Les accusations se fondent sur des preuves suggérant que le ministre du Travail Eric Woerth qui a pour mission de préparer ces attaques contre les retraites a perçu des financements politiques illégaux de la milliardaire Liliane Bettencourt qui a aussi fourni du travail à Florence, l'épouse de Woerth. Bettencourt possède de larges parts de l'Oréal, conglomérat de produits de beauté. Ses 17 milliards d'euros font d'elle la femme la plus riche de France.

Elle est actuellement mise en examen pour fraude fiscale et financement illicite du parti de Sarkozy au pouvoir, l'UMP (Union pour un mouvement populaire.) Quelques heures avant l'interview télévisée de Sarkozy, la police avait perquisitionné les bureaux personnels de Mme Bettencourt, 87 ans, proches de son hôtel particulier de Neuilly. Bettencourt, l'une des principales bénéficiaires du bouclier fiscal de Sarkozy (abattement fiscal des hauts revenus qui coûte à l'Etat 16 milliards d'euros annuels) a reçu 30 milliards d'euros d'abattement fiscal l'an dernier.

La stratégie de Sarkozy dans cette interview a consisté à défendre de façon éhontée toutes les personnes accusées de méfaits, tout en faisant valoir avec arrogance les prérogatives de classe de l'aristocratie financière.
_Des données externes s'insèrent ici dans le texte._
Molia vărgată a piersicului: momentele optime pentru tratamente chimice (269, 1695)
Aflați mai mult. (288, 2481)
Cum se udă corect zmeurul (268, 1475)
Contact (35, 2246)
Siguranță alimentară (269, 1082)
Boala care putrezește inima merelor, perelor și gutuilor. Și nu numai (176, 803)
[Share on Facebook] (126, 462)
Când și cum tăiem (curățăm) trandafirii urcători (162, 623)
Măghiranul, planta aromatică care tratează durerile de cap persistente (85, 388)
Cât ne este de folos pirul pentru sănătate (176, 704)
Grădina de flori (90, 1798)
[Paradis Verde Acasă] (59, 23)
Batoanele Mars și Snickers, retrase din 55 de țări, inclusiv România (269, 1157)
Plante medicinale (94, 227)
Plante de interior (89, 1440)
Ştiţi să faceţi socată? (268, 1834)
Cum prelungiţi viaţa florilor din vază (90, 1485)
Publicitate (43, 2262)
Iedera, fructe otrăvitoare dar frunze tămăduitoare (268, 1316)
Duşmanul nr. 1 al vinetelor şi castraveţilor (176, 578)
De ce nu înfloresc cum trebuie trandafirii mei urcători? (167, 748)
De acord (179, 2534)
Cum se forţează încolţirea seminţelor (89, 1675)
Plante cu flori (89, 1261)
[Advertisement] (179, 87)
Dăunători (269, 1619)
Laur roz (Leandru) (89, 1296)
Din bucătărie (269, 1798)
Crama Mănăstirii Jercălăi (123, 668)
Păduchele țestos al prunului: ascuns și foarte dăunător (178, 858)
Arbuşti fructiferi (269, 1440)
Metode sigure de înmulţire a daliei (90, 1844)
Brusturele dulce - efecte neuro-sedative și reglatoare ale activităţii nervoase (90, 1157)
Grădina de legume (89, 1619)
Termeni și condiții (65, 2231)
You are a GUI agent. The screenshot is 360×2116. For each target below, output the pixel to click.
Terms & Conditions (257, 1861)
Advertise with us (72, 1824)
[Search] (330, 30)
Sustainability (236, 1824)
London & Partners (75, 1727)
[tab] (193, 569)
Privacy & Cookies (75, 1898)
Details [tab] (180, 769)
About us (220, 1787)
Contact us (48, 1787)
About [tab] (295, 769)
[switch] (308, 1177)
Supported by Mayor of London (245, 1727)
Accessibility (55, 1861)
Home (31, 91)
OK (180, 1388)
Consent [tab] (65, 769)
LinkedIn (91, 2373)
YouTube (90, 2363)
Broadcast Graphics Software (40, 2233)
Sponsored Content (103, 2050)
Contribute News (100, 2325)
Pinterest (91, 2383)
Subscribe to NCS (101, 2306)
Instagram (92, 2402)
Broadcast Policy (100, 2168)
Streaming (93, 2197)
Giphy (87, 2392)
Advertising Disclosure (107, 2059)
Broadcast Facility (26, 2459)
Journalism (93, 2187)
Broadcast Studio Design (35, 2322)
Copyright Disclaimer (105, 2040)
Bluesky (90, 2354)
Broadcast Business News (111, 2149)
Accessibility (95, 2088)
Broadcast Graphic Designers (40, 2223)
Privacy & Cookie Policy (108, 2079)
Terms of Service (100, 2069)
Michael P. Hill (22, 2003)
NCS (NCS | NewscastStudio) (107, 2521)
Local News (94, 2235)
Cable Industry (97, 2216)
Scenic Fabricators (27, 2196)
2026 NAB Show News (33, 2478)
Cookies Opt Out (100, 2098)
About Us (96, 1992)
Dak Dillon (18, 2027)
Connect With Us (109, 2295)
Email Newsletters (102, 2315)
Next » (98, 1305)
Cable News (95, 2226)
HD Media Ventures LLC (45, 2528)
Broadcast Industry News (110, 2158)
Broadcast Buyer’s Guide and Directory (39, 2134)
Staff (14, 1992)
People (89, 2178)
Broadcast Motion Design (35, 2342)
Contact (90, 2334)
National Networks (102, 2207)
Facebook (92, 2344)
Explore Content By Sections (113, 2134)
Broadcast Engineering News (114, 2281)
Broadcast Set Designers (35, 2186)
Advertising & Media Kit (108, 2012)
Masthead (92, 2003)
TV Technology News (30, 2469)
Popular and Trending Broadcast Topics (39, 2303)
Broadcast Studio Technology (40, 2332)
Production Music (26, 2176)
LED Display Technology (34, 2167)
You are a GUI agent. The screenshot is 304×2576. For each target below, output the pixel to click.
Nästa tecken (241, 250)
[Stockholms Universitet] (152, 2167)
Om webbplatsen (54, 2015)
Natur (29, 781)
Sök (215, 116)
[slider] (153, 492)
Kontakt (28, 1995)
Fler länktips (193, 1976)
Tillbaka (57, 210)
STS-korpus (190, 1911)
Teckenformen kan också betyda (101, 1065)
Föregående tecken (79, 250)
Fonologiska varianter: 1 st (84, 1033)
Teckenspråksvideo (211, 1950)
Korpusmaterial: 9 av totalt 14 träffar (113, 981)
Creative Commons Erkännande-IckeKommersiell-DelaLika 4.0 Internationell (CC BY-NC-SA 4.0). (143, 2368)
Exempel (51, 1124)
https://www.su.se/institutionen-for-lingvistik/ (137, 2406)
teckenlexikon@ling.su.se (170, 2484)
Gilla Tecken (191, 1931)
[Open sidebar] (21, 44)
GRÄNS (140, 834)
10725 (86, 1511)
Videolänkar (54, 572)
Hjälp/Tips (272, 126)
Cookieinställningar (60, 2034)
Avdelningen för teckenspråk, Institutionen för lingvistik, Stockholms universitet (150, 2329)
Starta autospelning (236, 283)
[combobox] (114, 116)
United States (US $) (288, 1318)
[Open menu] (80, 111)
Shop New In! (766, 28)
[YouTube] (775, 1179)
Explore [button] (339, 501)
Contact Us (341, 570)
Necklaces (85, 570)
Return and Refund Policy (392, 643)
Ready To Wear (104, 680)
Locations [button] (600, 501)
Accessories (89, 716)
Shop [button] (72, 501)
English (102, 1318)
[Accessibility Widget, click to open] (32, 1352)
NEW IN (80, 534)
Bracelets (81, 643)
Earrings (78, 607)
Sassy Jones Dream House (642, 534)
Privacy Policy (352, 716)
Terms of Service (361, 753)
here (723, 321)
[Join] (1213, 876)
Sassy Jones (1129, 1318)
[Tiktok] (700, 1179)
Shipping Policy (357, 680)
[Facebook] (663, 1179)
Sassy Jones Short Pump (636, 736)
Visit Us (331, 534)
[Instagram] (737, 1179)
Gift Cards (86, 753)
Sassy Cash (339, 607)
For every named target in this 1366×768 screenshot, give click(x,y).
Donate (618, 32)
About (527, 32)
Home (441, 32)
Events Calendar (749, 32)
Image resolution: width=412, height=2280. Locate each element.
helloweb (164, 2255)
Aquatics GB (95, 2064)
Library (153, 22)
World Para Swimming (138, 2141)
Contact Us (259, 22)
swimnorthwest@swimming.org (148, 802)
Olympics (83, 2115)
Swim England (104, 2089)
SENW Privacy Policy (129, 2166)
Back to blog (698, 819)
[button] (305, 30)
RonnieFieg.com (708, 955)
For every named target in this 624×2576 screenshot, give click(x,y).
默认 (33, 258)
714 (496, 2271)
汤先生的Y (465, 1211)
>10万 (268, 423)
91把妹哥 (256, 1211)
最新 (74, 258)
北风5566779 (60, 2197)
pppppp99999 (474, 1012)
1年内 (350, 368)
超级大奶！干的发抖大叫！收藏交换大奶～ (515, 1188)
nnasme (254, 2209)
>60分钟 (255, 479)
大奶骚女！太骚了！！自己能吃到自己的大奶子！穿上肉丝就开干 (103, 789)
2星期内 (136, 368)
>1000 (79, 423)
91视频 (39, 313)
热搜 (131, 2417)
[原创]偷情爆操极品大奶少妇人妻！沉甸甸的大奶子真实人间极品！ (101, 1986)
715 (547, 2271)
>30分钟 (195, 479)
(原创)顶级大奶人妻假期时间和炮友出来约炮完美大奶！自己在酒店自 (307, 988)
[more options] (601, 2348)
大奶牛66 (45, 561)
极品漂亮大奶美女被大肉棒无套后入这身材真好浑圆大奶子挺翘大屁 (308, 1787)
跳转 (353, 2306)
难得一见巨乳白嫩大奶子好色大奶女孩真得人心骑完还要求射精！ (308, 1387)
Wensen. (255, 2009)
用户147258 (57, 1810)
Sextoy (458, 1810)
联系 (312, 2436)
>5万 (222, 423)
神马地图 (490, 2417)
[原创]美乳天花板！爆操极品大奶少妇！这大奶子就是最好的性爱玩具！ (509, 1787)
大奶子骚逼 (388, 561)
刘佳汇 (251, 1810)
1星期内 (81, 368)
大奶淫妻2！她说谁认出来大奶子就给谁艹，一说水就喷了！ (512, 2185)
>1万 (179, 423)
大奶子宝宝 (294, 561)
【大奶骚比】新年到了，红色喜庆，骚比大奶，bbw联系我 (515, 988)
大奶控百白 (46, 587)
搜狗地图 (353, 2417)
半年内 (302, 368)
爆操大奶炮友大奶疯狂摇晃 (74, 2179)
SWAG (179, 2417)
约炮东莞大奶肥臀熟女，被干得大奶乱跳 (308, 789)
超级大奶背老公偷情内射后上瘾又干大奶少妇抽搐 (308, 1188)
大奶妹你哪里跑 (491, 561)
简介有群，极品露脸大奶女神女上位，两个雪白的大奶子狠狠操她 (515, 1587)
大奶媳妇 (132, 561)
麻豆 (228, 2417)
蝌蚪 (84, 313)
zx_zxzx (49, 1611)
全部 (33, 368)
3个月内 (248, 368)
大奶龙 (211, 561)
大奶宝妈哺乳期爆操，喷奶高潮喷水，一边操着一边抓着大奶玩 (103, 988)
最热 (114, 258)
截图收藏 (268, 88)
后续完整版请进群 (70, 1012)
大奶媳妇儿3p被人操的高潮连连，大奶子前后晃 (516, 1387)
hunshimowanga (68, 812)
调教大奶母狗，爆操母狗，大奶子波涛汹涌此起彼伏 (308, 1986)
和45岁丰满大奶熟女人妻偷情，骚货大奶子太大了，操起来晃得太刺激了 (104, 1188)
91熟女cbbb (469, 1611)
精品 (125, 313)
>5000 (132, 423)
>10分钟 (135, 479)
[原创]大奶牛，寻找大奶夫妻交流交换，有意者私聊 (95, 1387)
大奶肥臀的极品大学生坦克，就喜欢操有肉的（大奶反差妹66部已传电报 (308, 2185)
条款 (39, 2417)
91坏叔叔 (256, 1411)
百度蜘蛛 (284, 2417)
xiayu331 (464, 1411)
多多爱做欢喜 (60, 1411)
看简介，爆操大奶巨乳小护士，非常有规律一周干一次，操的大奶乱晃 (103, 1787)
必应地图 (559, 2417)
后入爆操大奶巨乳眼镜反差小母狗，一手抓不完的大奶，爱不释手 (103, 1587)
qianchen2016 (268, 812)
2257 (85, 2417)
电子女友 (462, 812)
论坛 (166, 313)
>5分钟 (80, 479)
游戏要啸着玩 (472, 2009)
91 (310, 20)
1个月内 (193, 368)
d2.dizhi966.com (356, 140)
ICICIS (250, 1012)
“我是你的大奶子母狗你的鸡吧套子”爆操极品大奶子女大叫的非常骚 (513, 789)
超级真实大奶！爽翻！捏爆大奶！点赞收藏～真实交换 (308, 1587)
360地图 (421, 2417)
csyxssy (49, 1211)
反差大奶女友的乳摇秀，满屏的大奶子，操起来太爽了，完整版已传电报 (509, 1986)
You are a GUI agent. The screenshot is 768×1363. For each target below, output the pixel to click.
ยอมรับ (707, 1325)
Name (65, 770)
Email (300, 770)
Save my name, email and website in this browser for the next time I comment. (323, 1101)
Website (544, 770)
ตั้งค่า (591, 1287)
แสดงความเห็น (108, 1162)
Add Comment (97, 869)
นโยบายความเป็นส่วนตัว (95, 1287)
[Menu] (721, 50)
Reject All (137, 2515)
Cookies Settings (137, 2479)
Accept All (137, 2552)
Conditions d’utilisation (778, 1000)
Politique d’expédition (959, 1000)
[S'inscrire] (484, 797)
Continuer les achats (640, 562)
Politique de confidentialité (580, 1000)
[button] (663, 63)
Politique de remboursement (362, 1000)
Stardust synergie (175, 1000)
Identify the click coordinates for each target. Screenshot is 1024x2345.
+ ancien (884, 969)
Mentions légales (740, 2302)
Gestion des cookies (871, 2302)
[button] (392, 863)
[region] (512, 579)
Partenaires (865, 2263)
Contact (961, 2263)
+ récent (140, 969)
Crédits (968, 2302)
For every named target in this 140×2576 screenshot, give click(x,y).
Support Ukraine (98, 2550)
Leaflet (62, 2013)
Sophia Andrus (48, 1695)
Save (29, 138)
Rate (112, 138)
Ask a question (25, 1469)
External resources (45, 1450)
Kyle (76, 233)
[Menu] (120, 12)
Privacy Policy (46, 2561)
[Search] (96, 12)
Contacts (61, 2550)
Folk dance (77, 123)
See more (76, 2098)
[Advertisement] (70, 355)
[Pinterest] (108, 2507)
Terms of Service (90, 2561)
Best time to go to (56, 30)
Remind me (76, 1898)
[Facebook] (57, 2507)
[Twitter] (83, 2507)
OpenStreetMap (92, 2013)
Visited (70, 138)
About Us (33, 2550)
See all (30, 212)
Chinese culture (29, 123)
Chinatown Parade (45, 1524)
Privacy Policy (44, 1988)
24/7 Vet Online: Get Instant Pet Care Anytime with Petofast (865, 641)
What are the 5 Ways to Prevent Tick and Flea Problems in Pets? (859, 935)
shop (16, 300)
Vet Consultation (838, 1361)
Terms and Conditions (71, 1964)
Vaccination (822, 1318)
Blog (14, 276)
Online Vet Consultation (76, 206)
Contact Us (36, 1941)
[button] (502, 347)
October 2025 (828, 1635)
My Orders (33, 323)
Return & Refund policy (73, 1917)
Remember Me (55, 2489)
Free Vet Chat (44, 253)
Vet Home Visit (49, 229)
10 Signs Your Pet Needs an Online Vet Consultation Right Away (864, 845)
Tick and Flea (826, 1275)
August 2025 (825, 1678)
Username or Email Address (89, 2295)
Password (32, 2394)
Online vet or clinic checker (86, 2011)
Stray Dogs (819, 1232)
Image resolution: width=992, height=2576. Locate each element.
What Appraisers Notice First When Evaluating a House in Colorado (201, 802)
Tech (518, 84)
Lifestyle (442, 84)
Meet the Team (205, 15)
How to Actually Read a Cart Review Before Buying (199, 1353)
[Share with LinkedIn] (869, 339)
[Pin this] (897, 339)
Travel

Il a consacré les 20 premières minutes de l'interview télévisée à défendre Woerth. Se basant sur  un rapport  diligenté par le gouvernement, rapidement bouclé par l'Inspection générale des finances et qui exonère Woerth, Sarkozy a proclamé l'honnêteté de son ministre. Il a dit que tous ceux qui l'accusaient de délits colportaient des « calomnies et des mensonges. »

Cette position n'est pas crédible. Le lendemain, Le Nouvel observateur publiait une lettre envoyée en 2006 à l'UMP par le gestionnaire de fortune de Bettencourt, Patrice de Maistre, expliquant comment les Bettencourt allaient contourner la loi limitant les dons aux partis politiques à 7 500€ par an en les faisant transiter par différentes associations de l'UMP.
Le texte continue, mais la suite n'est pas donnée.